LA APROXIMACIÓN FENOMENOLÓGICA AL TEMA DE LA CONSTITUCIÓN DE LA EXPERIENCIA DEL CUERPO

Antes de abordar directamente el tema de la experiencia del cuerpo al interior de la fenomenología, es fundamental tener en cuenta que esta corriente o metodología de investigación surge en las Investigaciones lógicas de Husserl (2006), precisamente, como una reacción tanto a la naturalización como a la psicologización de la experiencia. De hecho, los nuevos desarrollos metodológicos desarrollados por Husserl en Ideas I (1986) van precisamente en esta línea, buscando acceder a un modo de consideración de la experiencia que trascienda el modo de aproximación naturalista y psicológica. De esta manera, las distintas aproximaciones fenomenológicas que se derivan de él, ya sea en manos de Heidegger o Merleau-Ponty, buscan, con mayor o menor éxito, superar aquel modo de abordaje de la experiencia en el cual se juega el tránsito de Freud desde la fisiología a la psicopatología. Es sin duda en la obra de Merleau-Ponty donde este tema se convierte en el centro de las reflexiones y lo es precisamente en relación con el tema de la constitución “patológica” de la experiencia del cuerpo que aquí venimos revisando.
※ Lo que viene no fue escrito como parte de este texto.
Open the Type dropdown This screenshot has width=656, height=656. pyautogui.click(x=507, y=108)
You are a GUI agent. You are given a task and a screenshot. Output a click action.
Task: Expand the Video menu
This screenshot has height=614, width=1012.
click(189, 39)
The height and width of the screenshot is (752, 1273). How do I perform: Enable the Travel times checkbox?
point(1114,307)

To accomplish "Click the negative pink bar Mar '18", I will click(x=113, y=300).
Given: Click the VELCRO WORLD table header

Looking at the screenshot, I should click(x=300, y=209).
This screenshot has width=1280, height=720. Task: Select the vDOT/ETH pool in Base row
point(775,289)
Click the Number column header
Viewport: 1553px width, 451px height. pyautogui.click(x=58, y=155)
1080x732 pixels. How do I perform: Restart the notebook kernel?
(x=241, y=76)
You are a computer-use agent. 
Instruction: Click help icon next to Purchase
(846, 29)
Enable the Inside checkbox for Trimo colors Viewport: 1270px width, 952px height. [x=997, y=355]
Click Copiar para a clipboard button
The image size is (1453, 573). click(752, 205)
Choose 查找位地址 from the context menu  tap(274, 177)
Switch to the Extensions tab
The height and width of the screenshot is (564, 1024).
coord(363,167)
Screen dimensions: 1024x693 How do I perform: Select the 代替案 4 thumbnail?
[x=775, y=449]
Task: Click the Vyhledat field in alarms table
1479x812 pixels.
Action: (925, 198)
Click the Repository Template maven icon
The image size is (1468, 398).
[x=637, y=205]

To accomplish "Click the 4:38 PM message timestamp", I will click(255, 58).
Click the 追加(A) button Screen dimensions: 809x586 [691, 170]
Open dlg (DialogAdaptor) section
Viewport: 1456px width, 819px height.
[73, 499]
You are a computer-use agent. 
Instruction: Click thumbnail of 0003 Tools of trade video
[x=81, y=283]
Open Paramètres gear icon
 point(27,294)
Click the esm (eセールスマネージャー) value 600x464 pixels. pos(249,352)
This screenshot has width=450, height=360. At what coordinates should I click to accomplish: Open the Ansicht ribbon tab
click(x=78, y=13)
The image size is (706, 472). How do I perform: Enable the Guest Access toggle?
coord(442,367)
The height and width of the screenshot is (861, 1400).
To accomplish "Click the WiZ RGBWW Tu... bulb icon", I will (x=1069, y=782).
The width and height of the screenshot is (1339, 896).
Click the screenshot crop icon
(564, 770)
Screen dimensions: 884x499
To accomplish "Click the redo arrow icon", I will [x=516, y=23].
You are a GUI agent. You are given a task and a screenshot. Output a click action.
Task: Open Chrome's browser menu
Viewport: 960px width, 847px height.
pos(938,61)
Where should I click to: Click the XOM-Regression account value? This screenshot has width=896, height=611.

Sin embargo, antes de abordar directamente las consideraciones de Merleau-Ponty en torno al tema de la experiencia del cuerpo, es conveniente partir por una breve revisión de los antecedentes de esta problemática en la fenomenología de Husserl y Heidegger.

HUSSERL: SOBRE EL CARÁCTER SUI GENERIS DE LA EXPERIENCIA DEL CUERPO VIVIDO

Husserl aborda el tema de la experiencia del cuerpo en sus lecciones universitarias que fueron publicadas póstumamente como Ideas II (2005). En vistas al tema más amplio de la constitución de la experiencia de la realidad, en este texto él expone con detenimiento las diferencias entre la experiencia del cuerpo en cuanto cosa material (Korper) y en cuanto cuerpo vivido (Leib). Desde una perspectiva general, lo que Husserl plantea es que, si bien la posesión del cuerpo en cuanto cosa material con su propia anatomía y estructura del sistema nervioso es condición de la experiencia del cuerpo vivido, no se deben reducir las características peculiares de este último a las del primero. Claramente, esto va en la misma línea del problema abordado por Freud en el caso de la histeria, en la medida en que la característica fundamental de las parálisis motrices histéricas es que en ellas la experiencia del cuerpo vivido no es reductible a la distribución normal de los centros nerviosos del cuerpo en cuanto realidad anatómica. Sin embargo, lo que Husserl muestra es cómo esta diferencia se da siempre y en todo caso en la experiencia del cuerpo, cuestionando la idea ingenua de que la experiencia vivida del cuerpo en el hombre normal se distribuiría de un modo equivalente a la estructura de la conformación nerviosa.

Tal como se ha visto, este era el supuesto que guiaba las investigaciones neuro-anatómicas de la época de Freud que comenzó a ser rebatido a finales del Siglo XIX, fundamentalmente a partir de los síntomas de las neurosis. Sin necesidad de estudiar este tipo de fenómenos, sirviéndose tan solo de la investigación fenomenológica, Husserl muestra cómo cualquier hombre experimenta su cuerpo vivido al modo de lo que denomina como ubiestesias (Empfindniss). Las ubiestesias son sensaciones que se dan en un esquema espacial diferente a aquel por medio del cual se concibe al cuerpo en cuanto cosa material. Esto hace que su localización sea distinta al tipo de extensión propia de un cuerpo material. Algo como esto es claramente patente, por ejemplo, en el caso del dolor de una herida el cual no tiene el mismo tipo de distribución ni extensión que el tamaño de la herida en el cuerpo material, sino que posee una localización sui generis que no se puede reducir a esta en la medida en que la diferencia entre ambas no es de orden cuantitativo, sino cualitativo. Piénsese en un dolor de muelas, espalda, cabeza, etc. ¿Es reductible la localización del dolor del cuerpo vivido a la parte física afectada? Claramente no.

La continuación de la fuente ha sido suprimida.